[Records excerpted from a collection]

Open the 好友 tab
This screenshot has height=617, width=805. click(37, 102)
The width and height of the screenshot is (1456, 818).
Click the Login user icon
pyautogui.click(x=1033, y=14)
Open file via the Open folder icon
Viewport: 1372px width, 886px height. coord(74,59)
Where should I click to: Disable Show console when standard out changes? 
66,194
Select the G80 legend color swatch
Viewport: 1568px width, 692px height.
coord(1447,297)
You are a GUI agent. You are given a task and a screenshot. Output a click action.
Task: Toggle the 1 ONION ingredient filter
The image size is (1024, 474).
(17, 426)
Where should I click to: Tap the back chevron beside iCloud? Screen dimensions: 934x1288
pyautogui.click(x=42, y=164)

## Your task
Start with the line above that contains "Open file via the Open folder icon" and stop after the line that contains "You are a GUI". Output those lines exactly, and only those.

## Exercise solution
Open file via the Open folder icon
Viewport: 1372px width, 886px height. coord(74,59)
Where should I click to: Disable Show console when standard out changes? 
66,194
Select the G80 legend color swatch
Viewport: 1568px width, 692px height.
coord(1447,297)
You are a GUI agent. You are given a task and a screenshot. Output a click action.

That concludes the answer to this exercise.